[Stored data entries]
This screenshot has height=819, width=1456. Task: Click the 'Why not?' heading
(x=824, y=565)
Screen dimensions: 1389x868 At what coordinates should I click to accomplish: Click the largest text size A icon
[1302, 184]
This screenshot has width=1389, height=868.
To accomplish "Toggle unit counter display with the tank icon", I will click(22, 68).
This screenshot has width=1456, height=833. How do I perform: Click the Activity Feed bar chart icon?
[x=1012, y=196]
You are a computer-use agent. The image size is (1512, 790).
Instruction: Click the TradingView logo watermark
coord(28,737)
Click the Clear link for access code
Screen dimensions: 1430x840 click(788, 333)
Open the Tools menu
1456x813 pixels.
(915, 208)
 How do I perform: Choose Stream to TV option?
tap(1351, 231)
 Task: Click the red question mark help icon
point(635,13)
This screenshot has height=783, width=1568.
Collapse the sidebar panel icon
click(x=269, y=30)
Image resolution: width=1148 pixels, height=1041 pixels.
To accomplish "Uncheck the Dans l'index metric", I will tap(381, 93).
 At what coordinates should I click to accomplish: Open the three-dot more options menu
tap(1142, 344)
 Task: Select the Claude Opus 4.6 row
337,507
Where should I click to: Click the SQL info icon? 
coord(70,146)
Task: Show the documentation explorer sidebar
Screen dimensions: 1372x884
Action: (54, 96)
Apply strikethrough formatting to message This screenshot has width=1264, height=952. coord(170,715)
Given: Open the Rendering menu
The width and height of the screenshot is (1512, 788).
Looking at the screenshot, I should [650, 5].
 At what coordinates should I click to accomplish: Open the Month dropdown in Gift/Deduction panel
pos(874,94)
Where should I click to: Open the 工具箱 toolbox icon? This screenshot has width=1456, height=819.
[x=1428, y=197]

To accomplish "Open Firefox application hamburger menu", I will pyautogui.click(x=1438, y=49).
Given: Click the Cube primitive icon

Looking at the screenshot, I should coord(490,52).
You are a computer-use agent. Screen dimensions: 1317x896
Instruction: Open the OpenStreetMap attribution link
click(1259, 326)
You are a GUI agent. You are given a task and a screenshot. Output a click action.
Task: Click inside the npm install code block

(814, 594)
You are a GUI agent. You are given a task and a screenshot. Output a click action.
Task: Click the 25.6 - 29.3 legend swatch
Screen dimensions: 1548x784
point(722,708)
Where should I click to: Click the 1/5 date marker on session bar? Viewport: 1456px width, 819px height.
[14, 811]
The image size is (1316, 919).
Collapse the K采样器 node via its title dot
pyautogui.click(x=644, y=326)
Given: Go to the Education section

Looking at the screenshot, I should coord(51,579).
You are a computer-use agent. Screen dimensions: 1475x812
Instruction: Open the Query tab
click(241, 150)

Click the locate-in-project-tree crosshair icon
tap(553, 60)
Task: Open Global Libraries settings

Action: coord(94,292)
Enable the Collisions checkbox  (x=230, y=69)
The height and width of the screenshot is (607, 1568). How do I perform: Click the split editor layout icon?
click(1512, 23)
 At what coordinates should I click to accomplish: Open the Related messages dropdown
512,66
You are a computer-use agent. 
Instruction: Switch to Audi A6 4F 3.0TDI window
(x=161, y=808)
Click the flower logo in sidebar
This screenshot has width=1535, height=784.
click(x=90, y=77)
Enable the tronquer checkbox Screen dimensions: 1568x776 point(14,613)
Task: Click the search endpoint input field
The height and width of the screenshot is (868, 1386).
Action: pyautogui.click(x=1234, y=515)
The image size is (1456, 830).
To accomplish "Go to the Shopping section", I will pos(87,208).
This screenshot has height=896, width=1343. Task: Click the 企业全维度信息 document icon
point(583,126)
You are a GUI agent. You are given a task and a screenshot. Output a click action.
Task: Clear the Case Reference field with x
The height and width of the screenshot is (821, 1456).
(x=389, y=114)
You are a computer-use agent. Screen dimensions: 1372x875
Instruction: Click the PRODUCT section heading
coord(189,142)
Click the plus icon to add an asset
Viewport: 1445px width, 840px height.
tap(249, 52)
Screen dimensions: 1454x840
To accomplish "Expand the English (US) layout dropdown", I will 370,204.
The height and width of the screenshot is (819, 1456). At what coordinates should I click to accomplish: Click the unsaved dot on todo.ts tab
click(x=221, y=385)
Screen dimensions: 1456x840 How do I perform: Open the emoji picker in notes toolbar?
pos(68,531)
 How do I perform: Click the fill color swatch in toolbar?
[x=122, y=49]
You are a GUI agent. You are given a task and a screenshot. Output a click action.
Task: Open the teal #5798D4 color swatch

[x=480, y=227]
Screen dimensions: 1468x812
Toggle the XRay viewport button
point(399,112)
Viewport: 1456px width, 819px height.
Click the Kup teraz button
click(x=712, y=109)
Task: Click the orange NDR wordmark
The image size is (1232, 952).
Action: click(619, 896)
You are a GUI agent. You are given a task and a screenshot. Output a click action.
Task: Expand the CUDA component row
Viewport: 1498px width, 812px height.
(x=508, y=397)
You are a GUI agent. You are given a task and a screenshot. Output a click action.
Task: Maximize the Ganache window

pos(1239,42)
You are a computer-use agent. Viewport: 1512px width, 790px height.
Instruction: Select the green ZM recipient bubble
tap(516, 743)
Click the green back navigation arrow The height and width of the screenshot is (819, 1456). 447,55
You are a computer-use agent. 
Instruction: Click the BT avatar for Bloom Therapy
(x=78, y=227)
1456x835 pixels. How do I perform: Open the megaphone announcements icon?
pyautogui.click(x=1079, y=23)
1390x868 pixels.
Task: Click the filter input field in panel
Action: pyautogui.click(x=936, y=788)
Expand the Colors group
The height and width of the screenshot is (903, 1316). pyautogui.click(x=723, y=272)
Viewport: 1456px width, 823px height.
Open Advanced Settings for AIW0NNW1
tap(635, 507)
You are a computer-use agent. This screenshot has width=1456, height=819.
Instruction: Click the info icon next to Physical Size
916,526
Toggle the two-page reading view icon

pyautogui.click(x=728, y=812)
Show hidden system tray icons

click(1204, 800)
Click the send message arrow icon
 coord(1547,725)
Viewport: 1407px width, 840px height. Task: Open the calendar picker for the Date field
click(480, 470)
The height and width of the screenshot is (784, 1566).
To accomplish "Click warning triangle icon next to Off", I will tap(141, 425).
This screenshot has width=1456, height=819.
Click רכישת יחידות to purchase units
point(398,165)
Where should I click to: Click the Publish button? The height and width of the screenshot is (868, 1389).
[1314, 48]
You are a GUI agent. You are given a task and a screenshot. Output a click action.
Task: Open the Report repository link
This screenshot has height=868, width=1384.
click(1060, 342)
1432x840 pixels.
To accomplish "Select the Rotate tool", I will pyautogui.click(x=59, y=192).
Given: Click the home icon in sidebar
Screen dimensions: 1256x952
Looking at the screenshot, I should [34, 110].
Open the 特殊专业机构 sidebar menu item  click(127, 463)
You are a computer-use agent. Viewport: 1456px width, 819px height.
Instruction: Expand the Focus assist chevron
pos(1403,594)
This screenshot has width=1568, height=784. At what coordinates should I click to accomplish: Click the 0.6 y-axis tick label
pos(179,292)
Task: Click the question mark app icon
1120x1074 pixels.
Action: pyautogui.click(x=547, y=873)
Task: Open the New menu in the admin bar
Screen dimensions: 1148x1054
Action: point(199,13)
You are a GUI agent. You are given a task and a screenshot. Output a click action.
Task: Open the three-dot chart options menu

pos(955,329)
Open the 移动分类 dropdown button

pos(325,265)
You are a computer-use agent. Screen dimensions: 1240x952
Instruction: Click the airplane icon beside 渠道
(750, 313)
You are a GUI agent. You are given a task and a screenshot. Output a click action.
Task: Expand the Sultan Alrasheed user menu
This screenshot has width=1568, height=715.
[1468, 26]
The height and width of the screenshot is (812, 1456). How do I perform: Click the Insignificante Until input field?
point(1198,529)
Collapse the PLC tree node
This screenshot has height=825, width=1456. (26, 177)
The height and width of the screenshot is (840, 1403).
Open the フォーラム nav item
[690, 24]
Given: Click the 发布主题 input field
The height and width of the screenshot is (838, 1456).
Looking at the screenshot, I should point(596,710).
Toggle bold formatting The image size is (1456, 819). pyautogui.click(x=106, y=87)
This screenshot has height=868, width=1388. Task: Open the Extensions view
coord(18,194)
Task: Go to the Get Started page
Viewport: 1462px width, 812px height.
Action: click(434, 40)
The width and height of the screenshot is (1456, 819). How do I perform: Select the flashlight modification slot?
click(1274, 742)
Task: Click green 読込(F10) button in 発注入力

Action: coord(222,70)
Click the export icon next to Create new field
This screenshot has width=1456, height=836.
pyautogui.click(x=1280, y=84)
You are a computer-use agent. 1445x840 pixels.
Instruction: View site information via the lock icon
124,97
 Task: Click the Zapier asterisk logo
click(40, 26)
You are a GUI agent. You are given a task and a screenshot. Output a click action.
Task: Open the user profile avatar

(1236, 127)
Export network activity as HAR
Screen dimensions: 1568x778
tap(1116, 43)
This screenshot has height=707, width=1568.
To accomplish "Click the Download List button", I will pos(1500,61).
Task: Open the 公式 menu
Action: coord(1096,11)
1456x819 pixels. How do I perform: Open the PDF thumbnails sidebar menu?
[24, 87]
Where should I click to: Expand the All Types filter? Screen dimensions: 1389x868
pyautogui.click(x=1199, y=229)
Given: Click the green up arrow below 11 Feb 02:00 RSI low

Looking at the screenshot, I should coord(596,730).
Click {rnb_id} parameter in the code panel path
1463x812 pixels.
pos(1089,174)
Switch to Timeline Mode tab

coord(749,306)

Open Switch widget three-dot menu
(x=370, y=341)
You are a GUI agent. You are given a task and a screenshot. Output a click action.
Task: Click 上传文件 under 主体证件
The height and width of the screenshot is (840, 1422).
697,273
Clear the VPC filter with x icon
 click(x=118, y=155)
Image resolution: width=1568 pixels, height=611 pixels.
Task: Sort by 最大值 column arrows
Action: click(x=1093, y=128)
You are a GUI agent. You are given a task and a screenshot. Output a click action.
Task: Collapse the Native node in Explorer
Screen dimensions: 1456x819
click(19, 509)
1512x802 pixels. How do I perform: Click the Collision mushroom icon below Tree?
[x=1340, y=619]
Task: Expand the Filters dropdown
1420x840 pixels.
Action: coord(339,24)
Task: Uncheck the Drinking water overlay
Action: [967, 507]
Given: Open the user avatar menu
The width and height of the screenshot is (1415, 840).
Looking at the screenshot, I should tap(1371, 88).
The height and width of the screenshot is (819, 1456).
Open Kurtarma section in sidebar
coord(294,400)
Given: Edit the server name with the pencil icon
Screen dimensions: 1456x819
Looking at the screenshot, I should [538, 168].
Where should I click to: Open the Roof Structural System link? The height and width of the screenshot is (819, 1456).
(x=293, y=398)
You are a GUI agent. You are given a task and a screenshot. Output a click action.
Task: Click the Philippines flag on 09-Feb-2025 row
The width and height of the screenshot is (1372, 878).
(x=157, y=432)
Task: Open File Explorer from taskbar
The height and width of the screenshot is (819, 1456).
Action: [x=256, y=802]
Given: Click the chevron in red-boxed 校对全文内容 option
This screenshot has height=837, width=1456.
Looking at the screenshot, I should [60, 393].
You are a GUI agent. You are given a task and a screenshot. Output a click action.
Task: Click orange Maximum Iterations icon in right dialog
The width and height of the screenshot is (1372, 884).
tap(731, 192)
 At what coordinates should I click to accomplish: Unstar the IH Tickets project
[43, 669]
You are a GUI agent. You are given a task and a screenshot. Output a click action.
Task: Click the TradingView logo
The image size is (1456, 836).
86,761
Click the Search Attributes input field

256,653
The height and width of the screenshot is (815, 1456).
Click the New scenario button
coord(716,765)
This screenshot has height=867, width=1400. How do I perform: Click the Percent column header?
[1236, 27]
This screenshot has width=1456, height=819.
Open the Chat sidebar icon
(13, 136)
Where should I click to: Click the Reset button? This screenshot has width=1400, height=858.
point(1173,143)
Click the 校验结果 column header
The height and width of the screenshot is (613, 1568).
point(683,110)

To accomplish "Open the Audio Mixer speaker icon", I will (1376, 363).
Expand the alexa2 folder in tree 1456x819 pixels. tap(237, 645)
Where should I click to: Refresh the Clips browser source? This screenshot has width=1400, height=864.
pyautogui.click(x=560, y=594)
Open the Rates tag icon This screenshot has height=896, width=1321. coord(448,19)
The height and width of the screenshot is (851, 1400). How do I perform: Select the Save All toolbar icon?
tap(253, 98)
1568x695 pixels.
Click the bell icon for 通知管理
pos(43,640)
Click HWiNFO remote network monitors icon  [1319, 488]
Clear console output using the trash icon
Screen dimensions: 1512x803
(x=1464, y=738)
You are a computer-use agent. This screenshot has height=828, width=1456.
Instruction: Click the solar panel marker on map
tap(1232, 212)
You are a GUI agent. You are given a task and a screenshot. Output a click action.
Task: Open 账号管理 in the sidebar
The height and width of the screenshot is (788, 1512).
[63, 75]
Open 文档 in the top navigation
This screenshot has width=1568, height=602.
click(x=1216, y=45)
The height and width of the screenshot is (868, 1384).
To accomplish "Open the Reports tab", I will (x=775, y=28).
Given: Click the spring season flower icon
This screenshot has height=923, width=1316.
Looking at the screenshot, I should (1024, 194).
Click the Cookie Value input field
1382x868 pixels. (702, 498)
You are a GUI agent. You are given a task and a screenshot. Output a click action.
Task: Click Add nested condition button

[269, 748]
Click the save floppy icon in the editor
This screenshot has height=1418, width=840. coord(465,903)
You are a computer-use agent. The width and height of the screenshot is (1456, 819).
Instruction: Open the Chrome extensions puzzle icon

Aim of the exercise —
Retype every line up to and including the one that contains "Image resolution: width=1148", beginning at the first line of the records, with no edits.

Completed exercise —
This screenshot has height=819, width=1456. Task: Click the 'Why not?' heading
(x=824, y=565)
Screen dimensions: 1389x868 At what coordinates should I click to accomplish: Click the largest text size A icon
[1302, 184]
This screenshot has width=1389, height=868.
To accomplish "Toggle unit counter display with the tank icon", I will click(22, 68).
This screenshot has width=1456, height=833. How do I perform: Click the Activity Feed bar chart icon?
[x=1012, y=196]
You are a computer-use agent. The image size is (1512, 790).
Instruction: Click the TradingView logo watermark
coord(28,737)
Click the Clear link for access code
Screen dimensions: 1430x840 click(788, 333)
Open the Tools menu
1456x813 pixels.
(915, 208)
 How do I perform: Choose Stream to TV option?
tap(1351, 231)
 Task: Click the red question mark help icon
point(635,13)
This screenshot has height=783, width=1568.
Collapse the sidebar panel icon
click(x=269, y=30)
Image resolution: width=1148 pixels, height=1041 pixels.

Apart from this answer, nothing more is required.